In a merger between two healthcare industry companies, the Federal Trade Commission (FTC) issued a quick look as part of the second request process. Working under a compressed timeline, outside counsel engaged FTI Consulting to quickly structure a review and stabilize the Brainspace Technology Assisted Review (TAR) model so the parties could determine the risk level of overproducing and prepare the dataset for production to the FTC. A first set of documents had been submitted to regulators, with a second production due just as the COVID-19 pandemic reached the U.S. and self-isolation orders were being implemented.
In quick look matters, wherein the merging companies agree to produce a limited set of core documents to the FTC, data volumes are typically more manageable than extensive second request investigations. Still, the collection exceeded 3.9 million documents, and counsel was dealing with several complicating factors. In addition to a tight timeline of three weeks to complete the review, there were problems in getting access to the client’s data. The client had self-collected some documents, used a third party for collecting mobile data and identified dozens of boxes of paper documents at the last minute—all leading to delays in transferring the dataset to FTI Consulting’s environment.
These uncertainties, combined with the squeeze on time, meant that FTI Consulting’s team would need to develop a unique workflow that could meet the regulator’s parameters, quickly stabilize the Supervised Learning model and get through the documents at a fast pace.

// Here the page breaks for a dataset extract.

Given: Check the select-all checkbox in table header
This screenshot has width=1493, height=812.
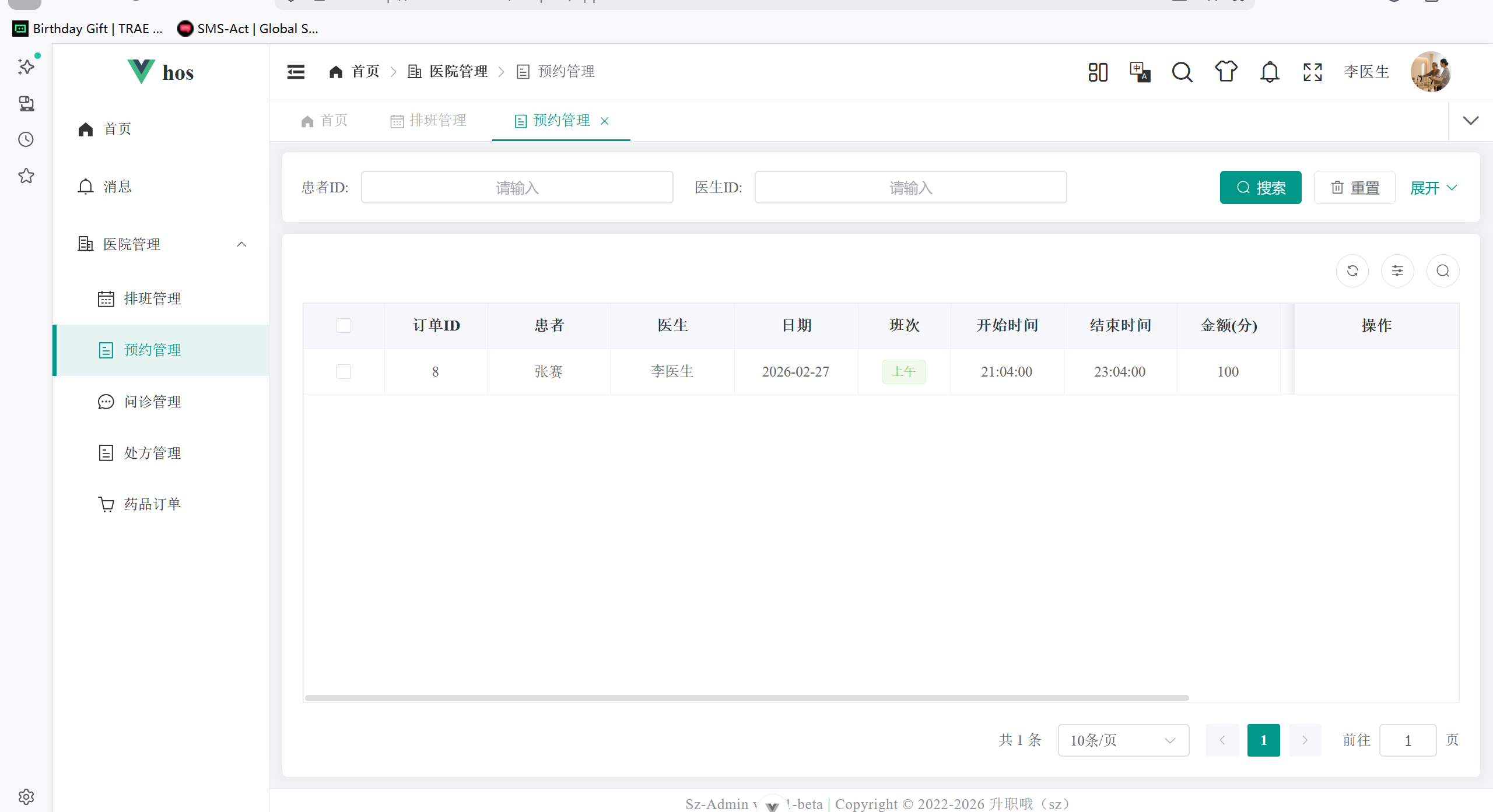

As all of these factors came to a head, the COVID-19 pandemic was hitting the U.S., and states were beginning to issue stay-athome orders. FTI Consulting was committed to completing the review before review centers were closed, to avoid unexpected and costly delays for the client’s production to the FTC.

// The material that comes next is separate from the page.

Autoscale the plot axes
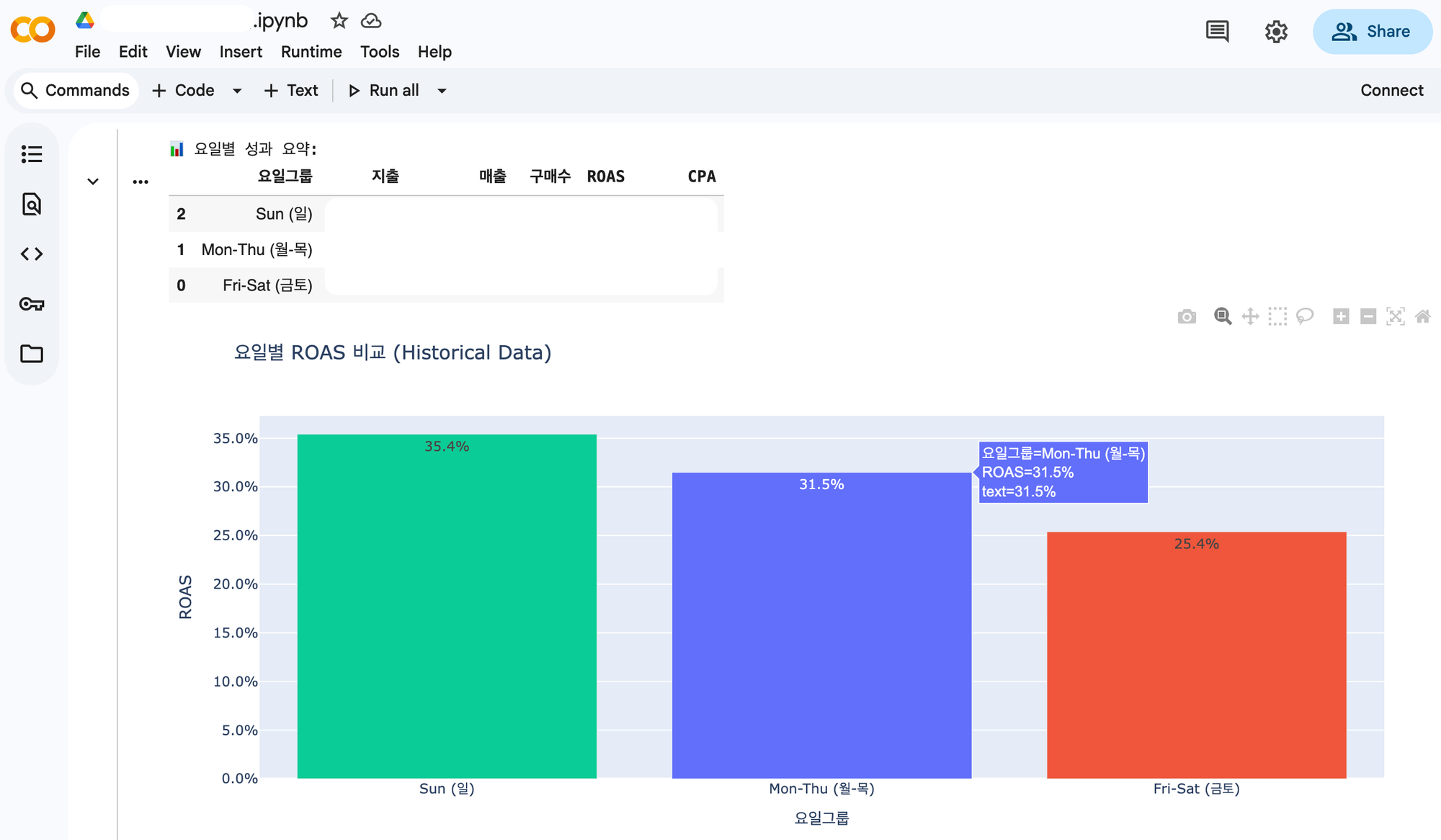This screenshot has width=1441, height=840. click(1396, 316)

While coordinating with the client and its third-party collection vendor to gain access to the full set of 3.9 million electronic and paper documents, FTI Consulting set to work on preparing the review. Using Brainspace’s Continuous Multimodal Learning (CMML), a flexible interactive TAR tool, FTI Consulting customized an innovative workflow around this capability. This allowed the team to begin training the analytics model before all the data was received.
Reviewers were divided into three teams. One team of five reviewers (subject matter experts) was given sample sets of documents for which they determined, based on predetermined criteria, the relevancy of each document. Decisions were continuously used to train the CMML model until it reached a sufficient level of accuracy and recall based on an independent statistically significant validation set.
While the model was being trained, a second team of reviewers was provided with documents that could not go through the prediction process, including images, multimedia files and scanned paper documents from which text could not be easily pulled. The team reviewed these documents individually for responsiveness and privilege.
A third team of specialized reviewers worked on a highly focused review of the predicted responsive documents. FTI Consulting implemented a smart analytics approach to produce non-privileged documents from the predicted responsive population. The steps included ongoing keyword refinement, domain analysis, name count analysis, concept clustering, and leveraging all available metadata to determine what could be safely produced and what needed more intensive review.